Among the different types of mortgage, the flexible loan is backed by a traditional amortizable loan. Offered by a majority of lending institutions, it allows the borrower to anticipate the evolution of his income in order to manage his monthly payments with more flexibility. In short, it is a customizable loan offering many advantages for the subscriber.
How does the flexible loan work?
We talk about a flexible loan, but it is more an option backed by a conventional mortgage than a loan in its own right. This option allows a subscriber to obtain a credit, the repayment terms of which may change according to changes in his finances.
Few borrowers can secure a fixed and identical income during the entire mortgage amortization period. In 15, 20, 25 or 30 years, a lot can change: income can go up or down, unexpected cash flows can occur, the subscriber can go on a period of unemployment, etc.
The modular home loan adapts to the borrower’s situation: the borrower can modify his monthly payments according to his income. This flexibility constitutes the DNA of the modular loan, depending on the conditions set between the subscriber and his bank when the loan offer is issued, on a case-by-case basis.
What can we do with the modular home loan?

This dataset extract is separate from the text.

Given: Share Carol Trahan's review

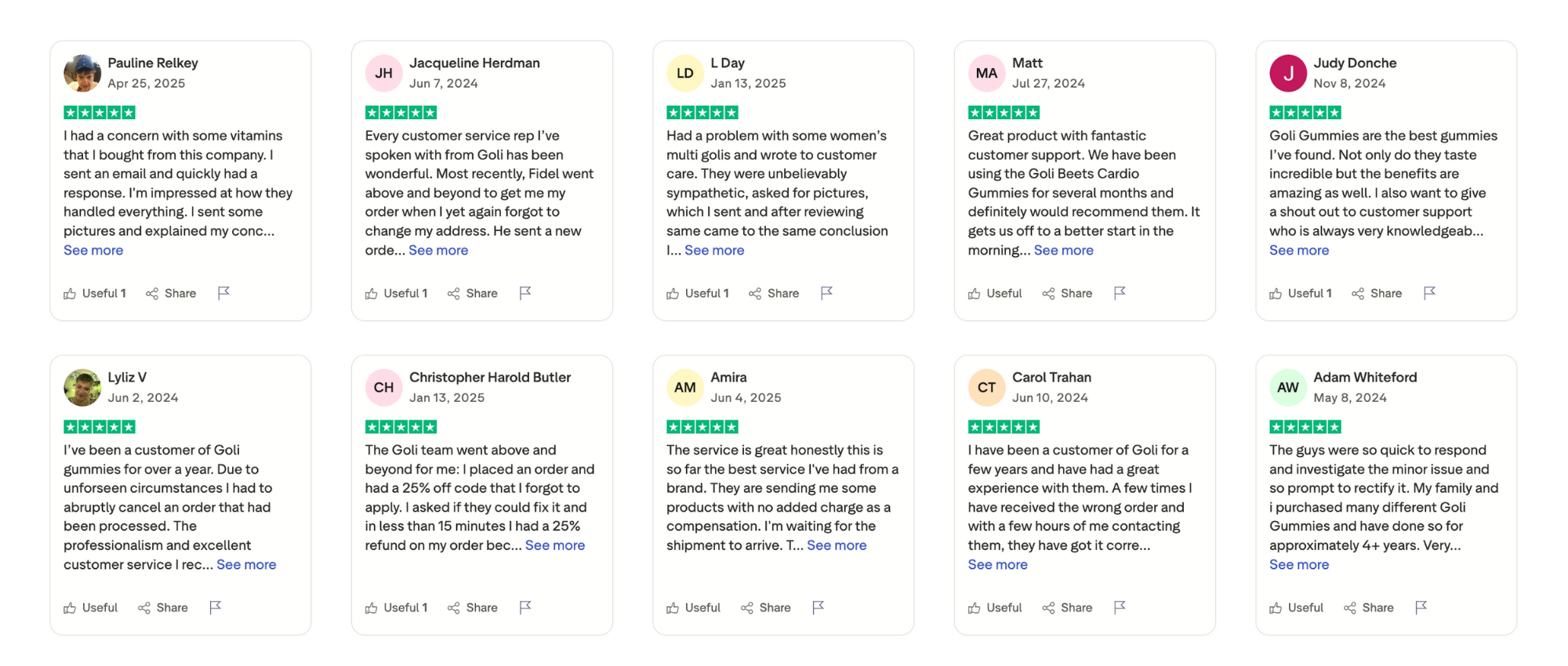Looking at the screenshot, I should click(1067, 607).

Concretely, the modular loan allows:
- Increase or decrease the amount of the monthly payments to adapt to a change in economic situation (sudden rise or fall in income, significant cash inflow, etc.);
- To suspend monthly payments for a short period to compensate for a temporary difficulty, such as a job loss (the total reimbursement period being limited to an extension of two years);
- To repay the modular home loan in advance, in part or in full. This type of repayment is provided for in loan contracts but is often subject to penalties. A borrower who anticipates large cash receipts can nevertheless negotiate the possibility of an early repayment without costs, for a limited amount.
Generally, financial institutions offer a flexible loan option to borrowers, because they are aware that a loan of this size must take into account the vagaries of life (reason for which borrower insurance, if it is not a requirement is still a constraint in fact).